─── LISTED ENTRIES

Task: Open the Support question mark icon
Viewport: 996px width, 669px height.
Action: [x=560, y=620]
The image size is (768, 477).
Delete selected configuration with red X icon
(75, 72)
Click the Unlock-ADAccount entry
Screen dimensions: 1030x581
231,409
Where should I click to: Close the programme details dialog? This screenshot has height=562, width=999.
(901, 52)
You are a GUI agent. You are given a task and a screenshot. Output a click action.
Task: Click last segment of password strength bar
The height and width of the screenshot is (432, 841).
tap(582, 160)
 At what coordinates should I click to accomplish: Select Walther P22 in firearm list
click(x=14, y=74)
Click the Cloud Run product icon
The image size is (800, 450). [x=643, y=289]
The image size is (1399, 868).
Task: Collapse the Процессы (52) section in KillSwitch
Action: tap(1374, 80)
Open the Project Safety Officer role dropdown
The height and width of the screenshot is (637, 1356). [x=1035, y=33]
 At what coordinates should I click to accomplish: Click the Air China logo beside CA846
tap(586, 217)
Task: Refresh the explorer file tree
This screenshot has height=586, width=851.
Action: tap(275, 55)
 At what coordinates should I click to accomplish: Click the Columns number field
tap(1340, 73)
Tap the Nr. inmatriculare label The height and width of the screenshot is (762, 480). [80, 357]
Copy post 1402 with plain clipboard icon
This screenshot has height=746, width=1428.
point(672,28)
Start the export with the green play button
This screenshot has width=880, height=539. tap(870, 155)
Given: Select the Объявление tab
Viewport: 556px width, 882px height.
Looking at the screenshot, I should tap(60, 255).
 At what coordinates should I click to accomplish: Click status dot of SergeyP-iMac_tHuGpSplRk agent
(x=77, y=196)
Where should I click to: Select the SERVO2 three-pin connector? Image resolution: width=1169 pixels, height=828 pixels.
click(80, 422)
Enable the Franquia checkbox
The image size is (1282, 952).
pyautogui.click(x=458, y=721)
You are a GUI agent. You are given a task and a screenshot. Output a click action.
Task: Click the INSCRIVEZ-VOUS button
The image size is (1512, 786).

──────

* **TASK**:
Could you write out the full data verbatim?

* **RESULT OF THE EXERCISE**:
Task: Open the Support question mark icon
Viewport: 996px width, 669px height.
Action: [x=560, y=620]
The image size is (768, 477).
Delete selected configuration with red X icon
(75, 72)
Click the Unlock-ADAccount entry
Screen dimensions: 1030x581
231,409
Where should I click to: Close the programme details dialog? This screenshot has height=562, width=999.
(901, 52)
You are a GUI agent. You are given a task and a screenshot. Output a click action.
Task: Click last segment of password strength bar
The height and width of the screenshot is (432, 841).
tap(582, 160)
 At what coordinates should I click to accomplish: Select Walther P22 in firearm list
click(x=14, y=74)
Click the Cloud Run product icon
The image size is (800, 450). [x=643, y=289]
The image size is (1399, 868).
Task: Collapse the Процессы (52) section in KillSwitch
Action: tap(1374, 80)
Open the Project Safety Officer role dropdown
The height and width of the screenshot is (637, 1356). [x=1035, y=33]
 At what coordinates should I click to accomplish: Click the Air China logo beside CA846
tap(586, 217)
Task: Refresh the explorer file tree
This screenshot has height=586, width=851.
Action: tap(275, 55)
 At what coordinates should I click to accomplish: Click the Columns number field
tap(1340, 73)
Tap the Nr. inmatriculare label The height and width of the screenshot is (762, 480). [80, 357]
Copy post 1402 with plain clipboard icon
This screenshot has height=746, width=1428.
point(672,28)
Start the export with the green play button
This screenshot has width=880, height=539. tap(870, 155)
Given: Select the Объявление tab
Viewport: 556px width, 882px height.
Looking at the screenshot, I should tap(60, 255).
 At what coordinates should I click to accomplish: Click status dot of SergeyP-iMac_tHuGpSplRk agent
(x=77, y=196)
Where should I click to: Select the SERVO2 three-pin connector? Image resolution: width=1169 pixels, height=828 pixels.
click(80, 422)
Enable the Franquia checkbox
The image size is (1282, 952).
pyautogui.click(x=458, y=721)
You are a GUI agent. You are given a task and a screenshot. Output a click action.
Task: Click the INSCRIVEZ-VOUS button
The image size is (1512, 786).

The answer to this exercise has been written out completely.